* [What is asked]
Can you reproduce the article about Marvell's acquisition of Celestial AI word for word?
[start of Given passage]
The semiconductor company drew attention from Wall Street after announcing details of the acquisition. Analysts Rosenblatt, Citi, and UBS cut price targets on the company to adjust for the deal’s impact, according to TheFly.
Rosenblatt lowered its price target on Marvell to $115 from $120, while maintaining a ‘Buy’ rating on the shares. The analyst said that it was reducing its FY27 and FY28 non-GAAP EPS estimates based on management's cost and revenue estimates on the completion of Celestial AI’s acquisition.
UBS cut the price target on Marvell to $115 from $120 and kept a ‘Buy’ rating on the shares. The firm said that it trimmed its estimates on the company to account for near-term dilution from the deal.
Meanwhile, Citi also cut its price target on Marvell to $113 from $114, while maintaining a ‘Buy’ rating on the shares.
In December, Marvell announced its agreement to acquire Celestial AI for about $3.25 billion in a cash-and-stock deal. On Tuesday, the company announced that it had completed the transaction.
Celestial AI’s technologies and teams would become a part of Marvell’s Data Center Group, the company said. The deal would further strengthen its position across next-generation AI and cloud data center architectures as Celestial AI’s capabilities would expand Marvell’s optical connectivity, boosting more integrated, high-bandwidth, and power-efficient solutions for its data center customers, it added.
Meanwhile, the Santa Clara-based company said that it expects initial revenue contributions from the acquisition to start in the second half of fiscal 2028, and for revenue to ramp up to a $500 million annualized run rate in the fourth quarter. The company expects revenue to double to $1 billion, on an annualized run rate, by the fourth quarter of fiscal 2029.
However, the deal would increase the company’s operating expenses by about $50 million. The acquisition also set back Marvell by $1 billion in cash, and would lower the company’s Other Income by about $38 million on an annual basis, it said. Marvell also noted that the deal would result in equity dilution.
On Stocktwits, retail sentiment around MRVL shares climbed from ‘bearish’ to ‘neutral’ territory over the past 24 hours, amid ‘high’ message volumes.

One bullish user, however, called the company one of the most undervalued AI chip stocks, adding that they won’t be surprised if it jumps to over $200. Shares of MRVL were trading around $74.58 at the time of writing.
Another bullish user noted how Marvell’s custom AI processors are used by four of the top hyperscalers in the U.S., and also pointed to the company’s earnings projections, saying it was a ‘no-brainer’ to buy the stock.
Shares of MRVL have lost over 34% in the past year.
[end of Given passage]
[start of Provided information]
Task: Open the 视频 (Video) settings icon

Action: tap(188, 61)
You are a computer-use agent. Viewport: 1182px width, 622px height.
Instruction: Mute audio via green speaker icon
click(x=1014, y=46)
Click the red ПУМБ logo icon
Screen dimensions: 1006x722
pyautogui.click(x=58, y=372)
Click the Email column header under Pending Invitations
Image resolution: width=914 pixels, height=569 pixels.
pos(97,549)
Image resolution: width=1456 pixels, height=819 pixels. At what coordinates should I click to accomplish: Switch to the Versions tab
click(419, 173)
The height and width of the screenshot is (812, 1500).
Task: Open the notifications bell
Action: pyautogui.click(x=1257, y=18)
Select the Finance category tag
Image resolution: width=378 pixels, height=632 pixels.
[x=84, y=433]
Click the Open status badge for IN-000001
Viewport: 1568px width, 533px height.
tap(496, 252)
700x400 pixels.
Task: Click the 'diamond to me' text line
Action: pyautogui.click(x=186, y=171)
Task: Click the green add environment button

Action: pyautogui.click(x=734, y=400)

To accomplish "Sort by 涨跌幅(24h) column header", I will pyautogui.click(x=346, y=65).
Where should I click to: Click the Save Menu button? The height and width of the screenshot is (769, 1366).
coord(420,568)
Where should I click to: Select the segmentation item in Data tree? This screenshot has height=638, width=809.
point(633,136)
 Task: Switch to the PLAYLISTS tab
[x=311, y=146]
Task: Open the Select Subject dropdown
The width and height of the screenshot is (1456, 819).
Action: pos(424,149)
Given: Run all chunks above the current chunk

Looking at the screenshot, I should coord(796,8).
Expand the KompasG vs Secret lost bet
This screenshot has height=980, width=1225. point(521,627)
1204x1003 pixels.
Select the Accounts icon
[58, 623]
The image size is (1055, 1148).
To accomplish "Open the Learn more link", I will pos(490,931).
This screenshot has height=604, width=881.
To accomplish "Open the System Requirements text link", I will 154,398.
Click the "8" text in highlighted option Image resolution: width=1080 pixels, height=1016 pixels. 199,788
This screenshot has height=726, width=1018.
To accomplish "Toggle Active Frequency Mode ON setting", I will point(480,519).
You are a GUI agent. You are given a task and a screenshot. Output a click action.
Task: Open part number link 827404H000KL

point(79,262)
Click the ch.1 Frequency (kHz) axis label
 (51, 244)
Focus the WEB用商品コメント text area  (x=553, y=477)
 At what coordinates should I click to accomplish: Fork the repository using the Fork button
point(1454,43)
[end of Provided information]
* [Response for this exercise]
The semiconductor company drew attention from Wall Street after announcing details of the acquisition. Analysts Rosenblatt, Citi, and UBS cut price targets on the company to adjust for the deal’s impact, according to TheFly.
Rosenblatt lowered its price target on Marvell to $115 from $120, while maintaining a ‘Buy’ rating on the shares. The analyst said that it was reducing its FY27 and FY28 non-GAAP EPS estimates based on management's cost and revenue estimates on the completion of Celestial AI’s acquisition.
UBS cut the price target on Marvell to $115 from $120 and kept a ‘Buy’ rating on the shares. The firm said that it trimmed its estimates on the company to account for near-term dilution from the deal.
Meanwhile, Citi also cut its price target on Marvell to $113 from $114, while maintaining a ‘Buy’ rating on the shares.
In December, Marvell announced its agreement to acquire Celestial AI for about $3.25 billion in a cash-and-stock deal. On Tuesday, the company announced that it had completed the transaction.
Celestial AI’s technologies and teams would become a part of Marvell’s Data Center Group, the company said. The deal would further strengthen its position across next-generation AI and cloud data center architectures as Celestial AI’s capabilities would expand Marvell’s optical connectivity, boosting more integrated, high-bandwidth, and power-efficient solutions for its data center customers, it added.
Meanwhile, the Santa Clara-based company said that it expects initial revenue contributions from the acquisition to start in the second half of fiscal 2028, and for revenue to ramp up to a $500 million annualized run rate in the fourth quarter. The company expects revenue to double to $1 billion, on an annualized run rate, by the fourth quarter of fiscal 2029.
However, the deal would increase the company’s operating expenses by about $50 million. The acquisition also set back Marvell by $1 billion in cash, and would lower the company’s Other Income by about $38 million on an annual basis, it said. Marvell also noted that the deal would result in equity dilution.
On Stocktwits, retail sentiment around MRVL shares climbed from ‘bearish’ to ‘neutral’ territory over the past 24 hours, amid ‘high’ message volumes.

One bullish user, however, called the company one of the most undervalued AI chip stocks, adding that they won’t be surprised if it jumps to over $200. Shares of MRVL were trading around $74.58 at the time of writing.
Another bullish user noted how Marvell’s custom AI processors are used by four of the top hyperscalers in the U.S., and also pointed to the company’s earnings projections, saying it was a ‘no-brainer’ to buy the stock.
Shares of MRVL have lost over 34% in the past year.